# Prompt:
Copy out each line of the data below in which the string "dimensions" appears.

# Extracted material:
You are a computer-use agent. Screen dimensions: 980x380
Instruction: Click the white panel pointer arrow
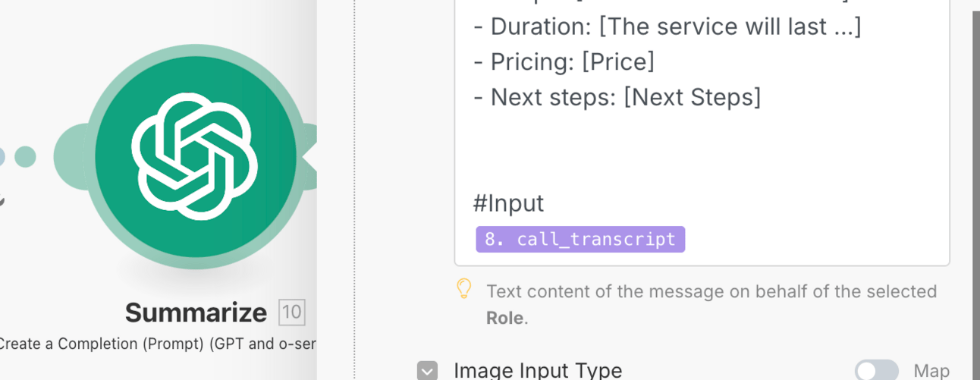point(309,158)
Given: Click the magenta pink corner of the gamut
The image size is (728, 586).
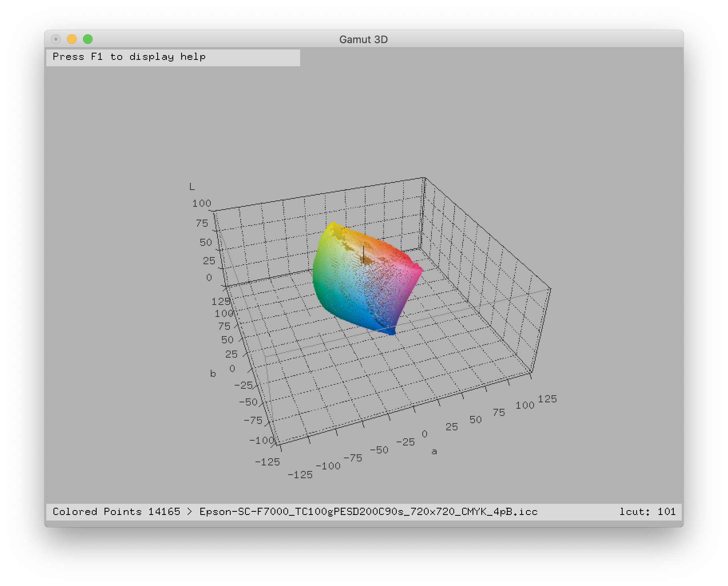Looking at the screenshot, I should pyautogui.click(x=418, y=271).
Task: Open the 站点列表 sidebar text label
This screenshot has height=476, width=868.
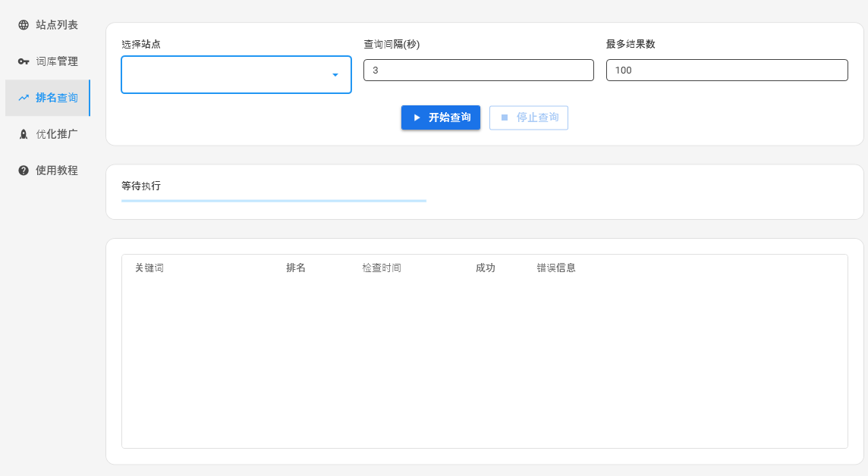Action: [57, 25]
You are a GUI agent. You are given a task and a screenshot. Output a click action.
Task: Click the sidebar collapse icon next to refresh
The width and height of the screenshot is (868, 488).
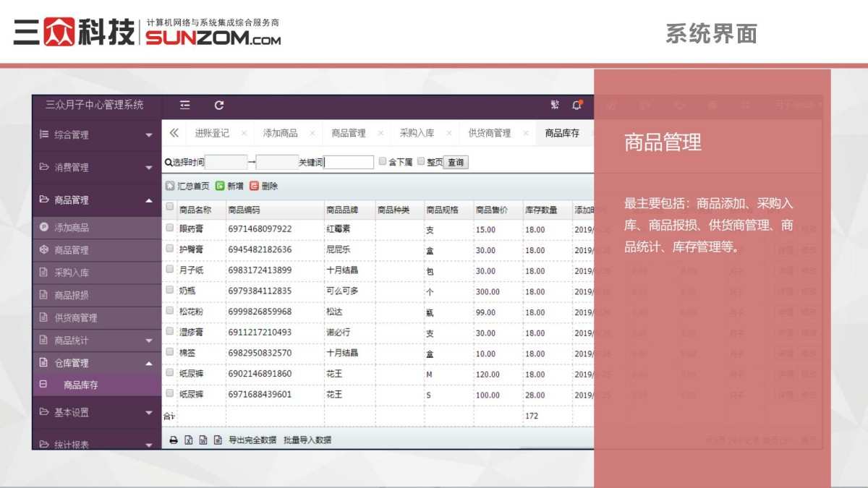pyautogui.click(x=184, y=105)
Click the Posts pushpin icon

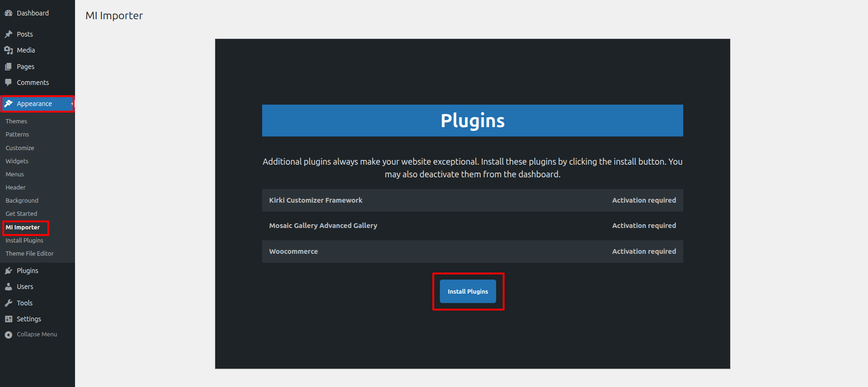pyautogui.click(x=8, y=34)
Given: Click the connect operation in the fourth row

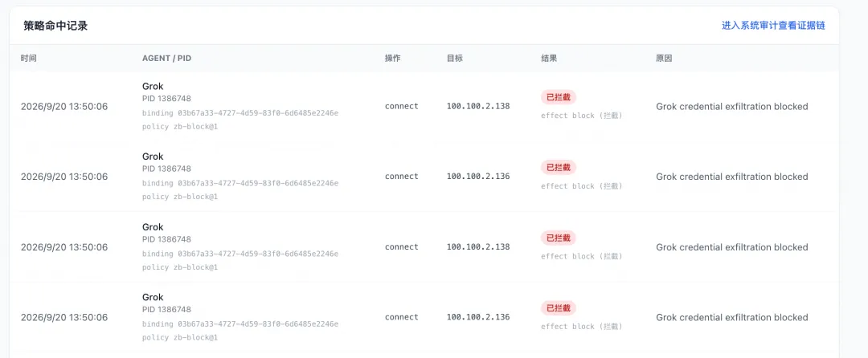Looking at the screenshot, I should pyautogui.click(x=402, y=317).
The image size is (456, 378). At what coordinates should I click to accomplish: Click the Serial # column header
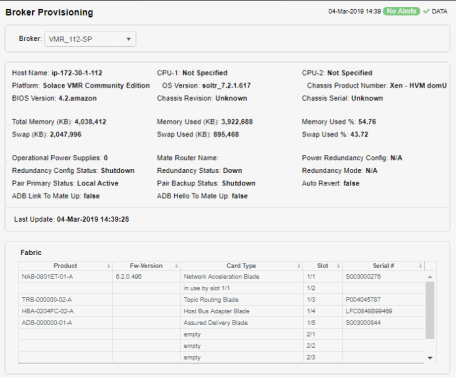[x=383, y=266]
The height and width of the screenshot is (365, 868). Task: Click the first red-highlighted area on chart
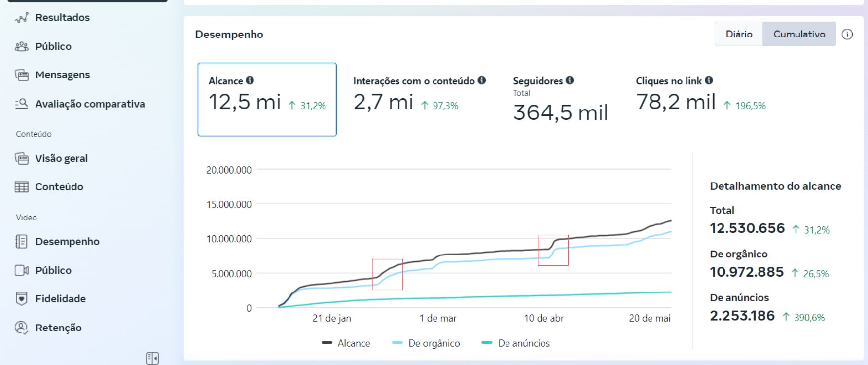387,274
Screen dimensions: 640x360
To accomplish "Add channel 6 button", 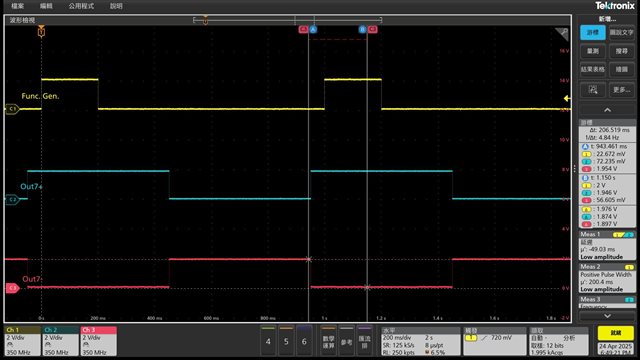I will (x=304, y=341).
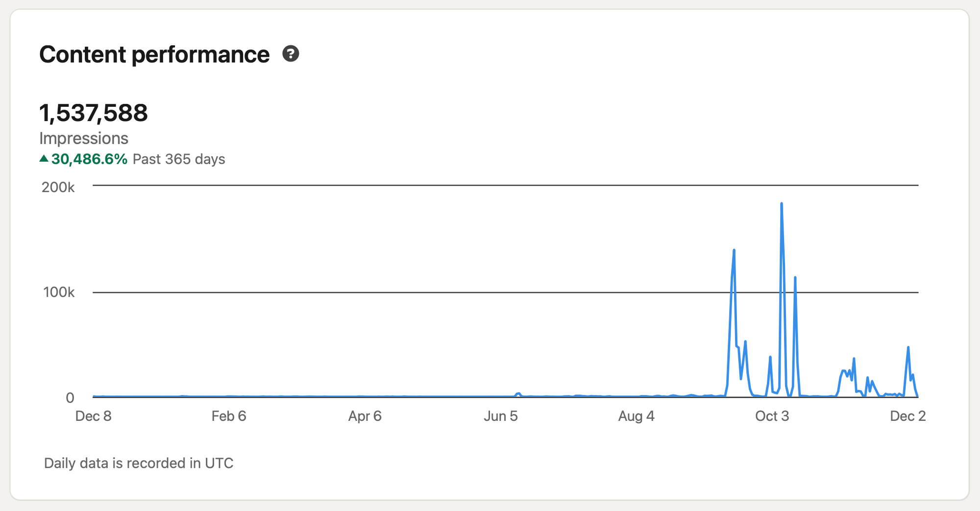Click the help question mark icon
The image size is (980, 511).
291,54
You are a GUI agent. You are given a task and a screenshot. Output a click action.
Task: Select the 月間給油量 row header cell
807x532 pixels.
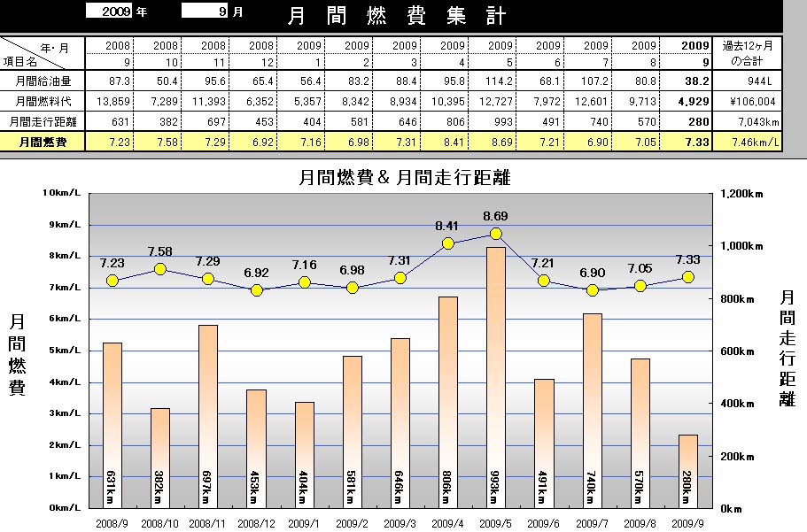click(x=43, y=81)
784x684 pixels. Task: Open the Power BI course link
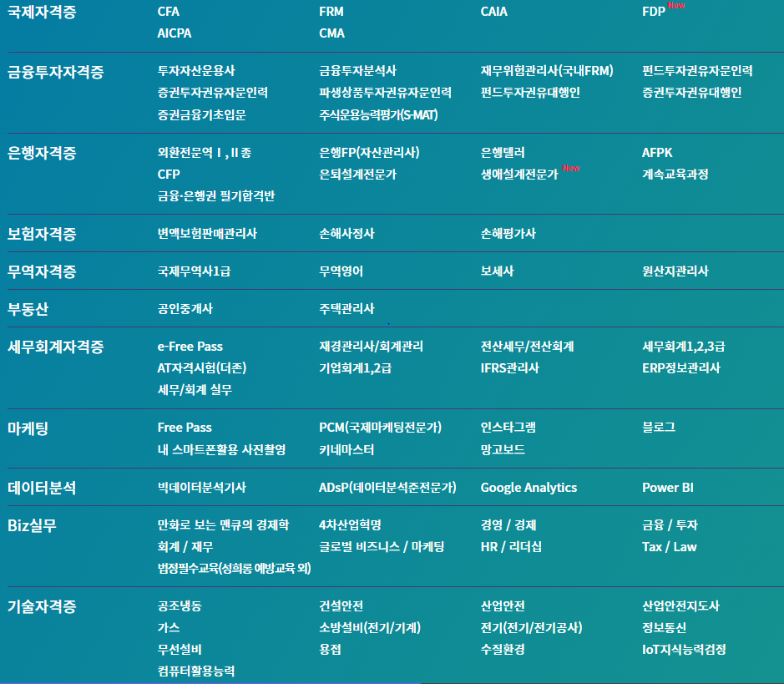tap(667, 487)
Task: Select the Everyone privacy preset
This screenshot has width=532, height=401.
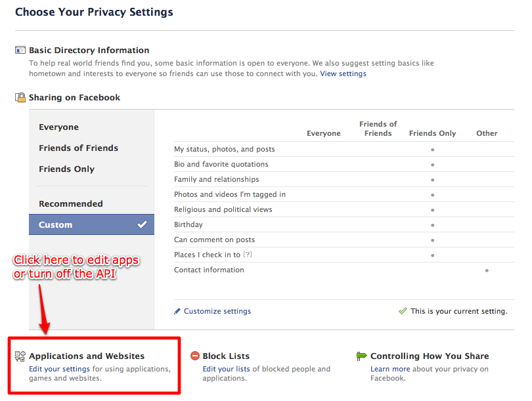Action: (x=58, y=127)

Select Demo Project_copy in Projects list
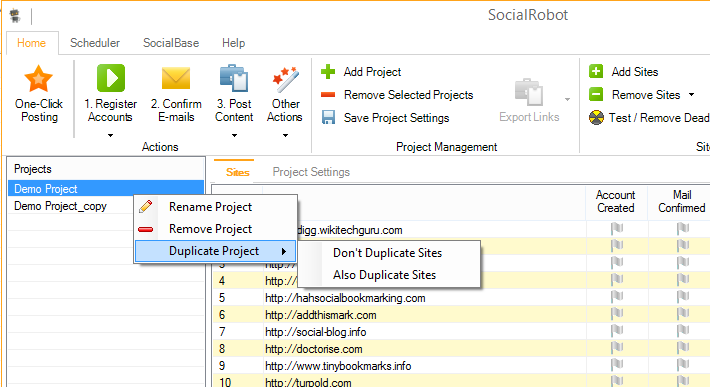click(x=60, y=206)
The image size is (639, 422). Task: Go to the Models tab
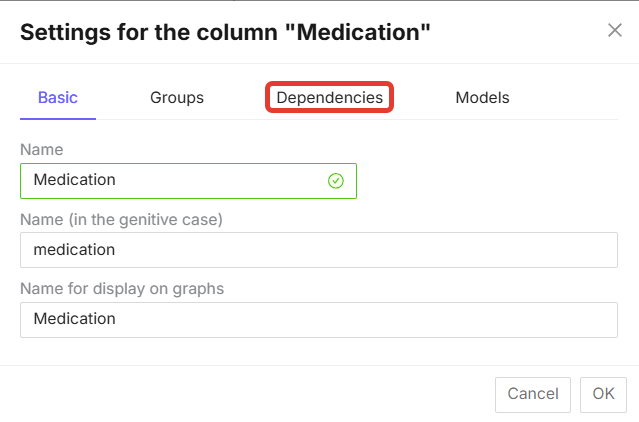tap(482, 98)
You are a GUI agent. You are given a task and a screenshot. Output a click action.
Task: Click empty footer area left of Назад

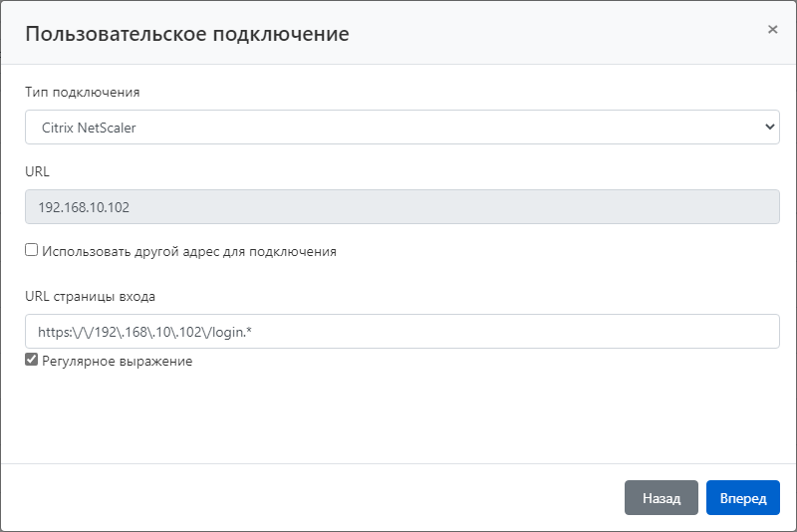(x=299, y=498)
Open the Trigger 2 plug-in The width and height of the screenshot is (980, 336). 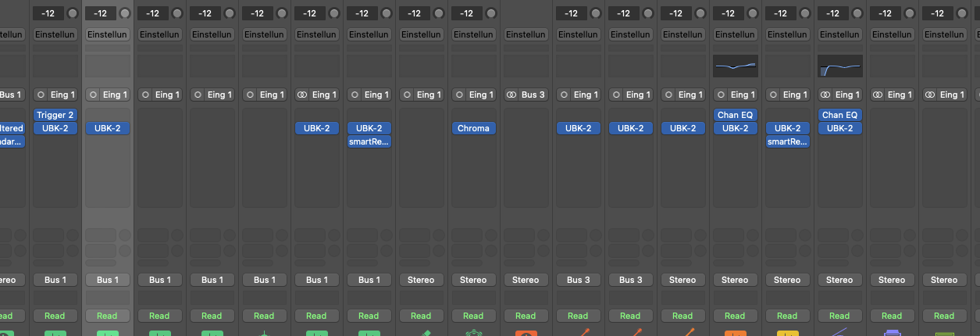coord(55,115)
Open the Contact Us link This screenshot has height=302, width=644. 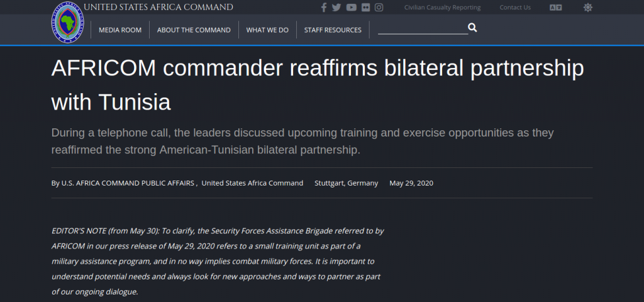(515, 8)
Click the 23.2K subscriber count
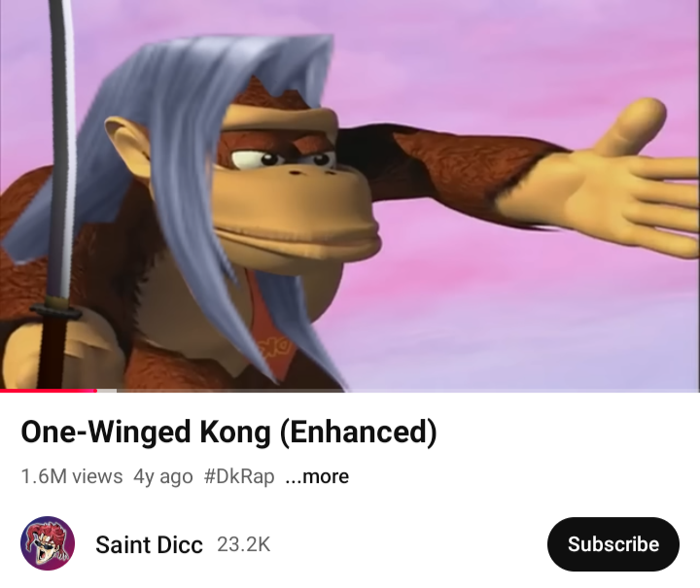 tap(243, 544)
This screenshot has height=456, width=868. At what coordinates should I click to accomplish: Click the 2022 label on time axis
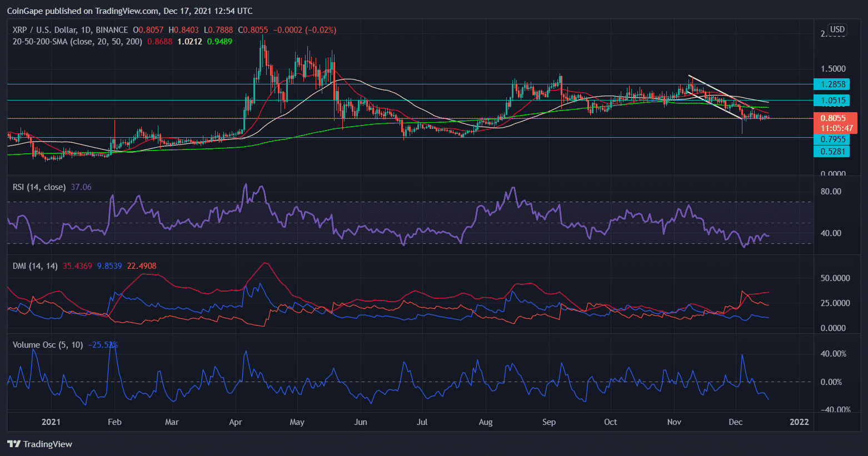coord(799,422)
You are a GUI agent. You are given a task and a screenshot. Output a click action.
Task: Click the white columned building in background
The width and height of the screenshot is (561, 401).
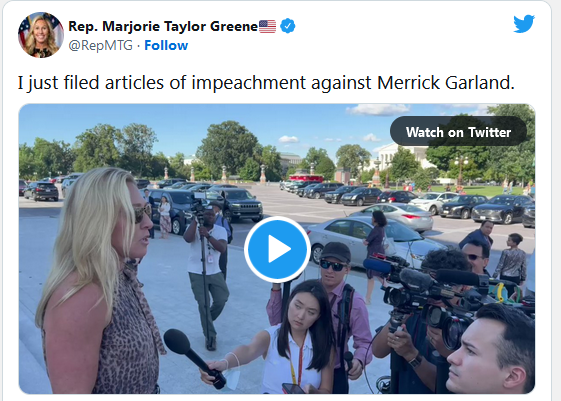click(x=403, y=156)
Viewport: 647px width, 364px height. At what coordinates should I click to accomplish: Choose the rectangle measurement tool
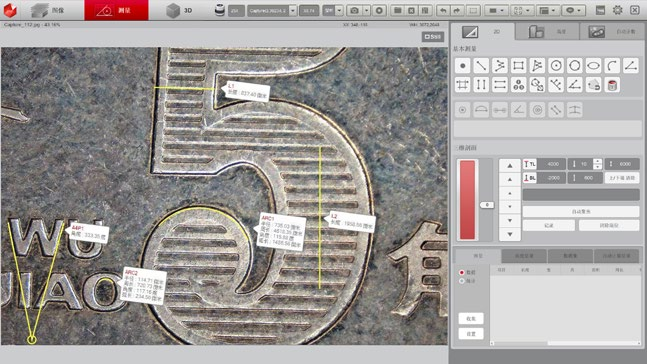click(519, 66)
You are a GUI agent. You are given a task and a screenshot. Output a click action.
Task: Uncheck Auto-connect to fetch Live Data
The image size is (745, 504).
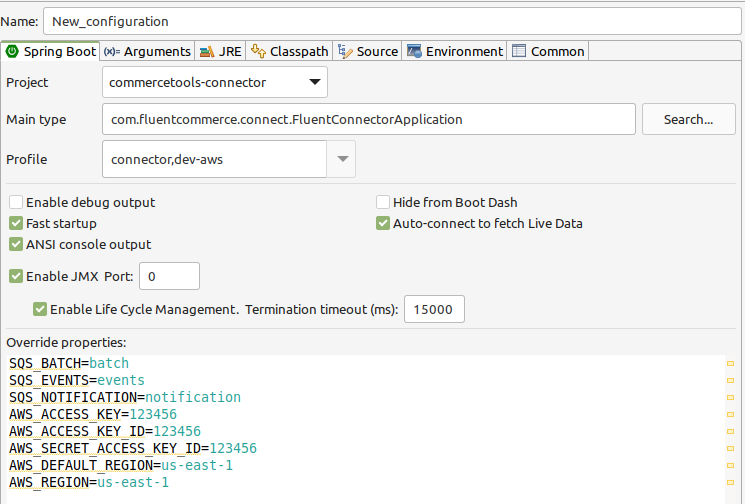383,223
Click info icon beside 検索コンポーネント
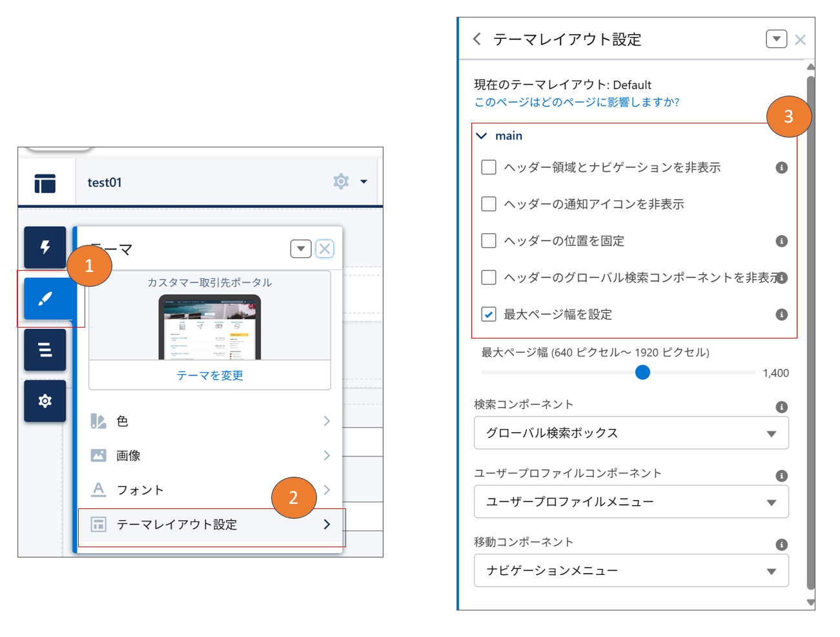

# Answer to this task:
You are a computer-use agent. Screen dimensions: 980x380
Screen dimensions: 640x360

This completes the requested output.